Te słowa zdziwiły Grella, do tego momentu sądzącego, iż dziewczynie naprawdę zależało na Darku.
‒ Ale zanim to się stało, spotkałam cię. Tego wieczoru, którego postanowiłeś mnie odprowadzić byłam... Po prostu szczęśliwa. ‒ Odwróciła twarz w jego kierunku ukazując swoją czerwoną twarzyczkę i uśmiechnęła się do niego łagodnie. On, trochę zaskoczony, odwzajemnił gest i poczuł w sercu malutką iskierkę, która zaczęła rozgrzewać jego wnętrze. ‒ Pewnie teraz zabrzmię jak wariatka...
‒ Och, na pewno nie.
‒ Już zapewniasz, kiedy nawet nie wiesz o co chodzi ‒ prychnęła udając złą. ‒ Ale wracając do sedna... Znałam cię zanim spotkaliśmy się pierwszy raz.

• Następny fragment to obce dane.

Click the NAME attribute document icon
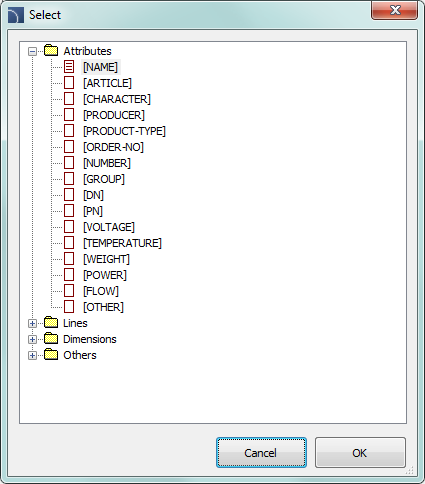click(x=69, y=67)
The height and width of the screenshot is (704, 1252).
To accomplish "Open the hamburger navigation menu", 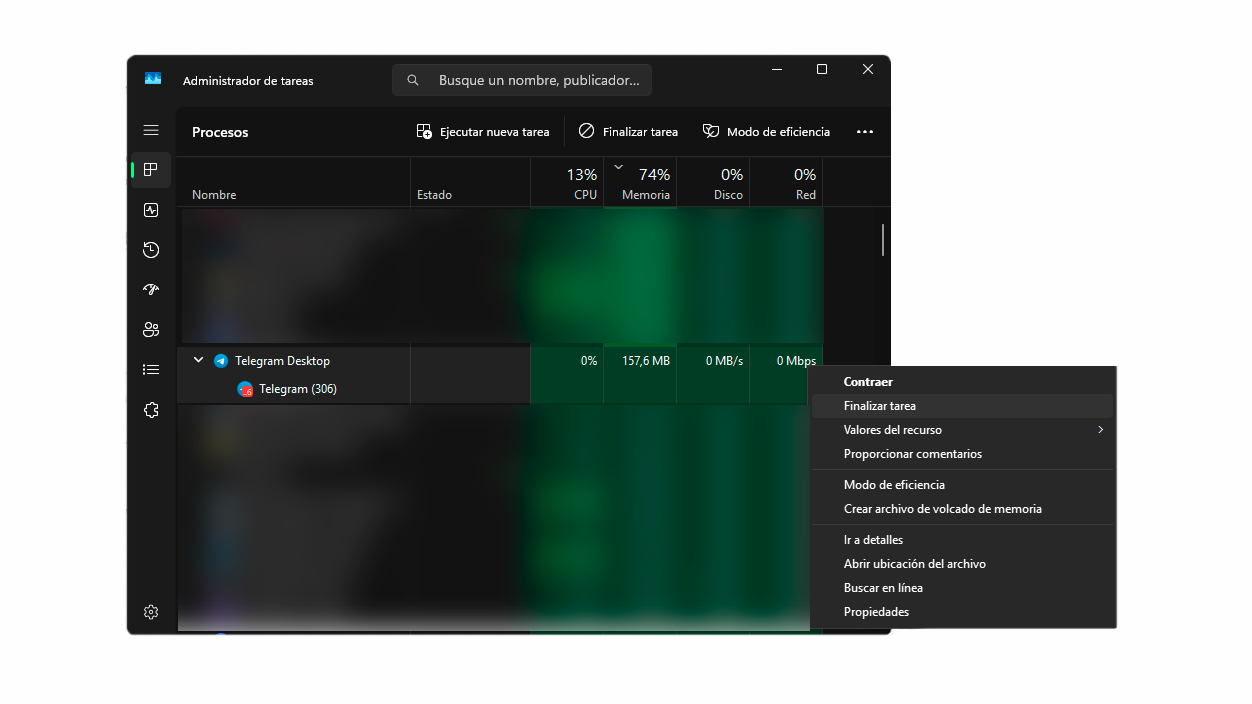I will click(x=151, y=130).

Uniósł jedna brew ku górze i posłał jej zaintrygowane spojrzenie.
‒ Choć zabrzmi to głupio, znam twój głos. To on nie raz mnie uspokajał, gdy płakałam. ‒ Usiadła na łóżku i popatrzyła się na podłogę.
Rozpoznała go po samym szepcie? Po tylko kilku słowach, którymi starał się dodać jej otuchy? W tamtej chwili poczuł się dziwnie doceniony i... Mniej samotny? Tak, jak gdyby nie spędził tych wielu dni praktycznie sam.
‒ Chcę ci przez to powiedzieć ‒ stanęła naprzeciwko niego i chwyciła jego dłoń ‒ że pomimo tak krótkiej znajomości, jesteś dla mnie niezwykle ważny, Grell.
Uniosła się na palcach, przymknęła oczy i subtelnie musnęła jego wargi.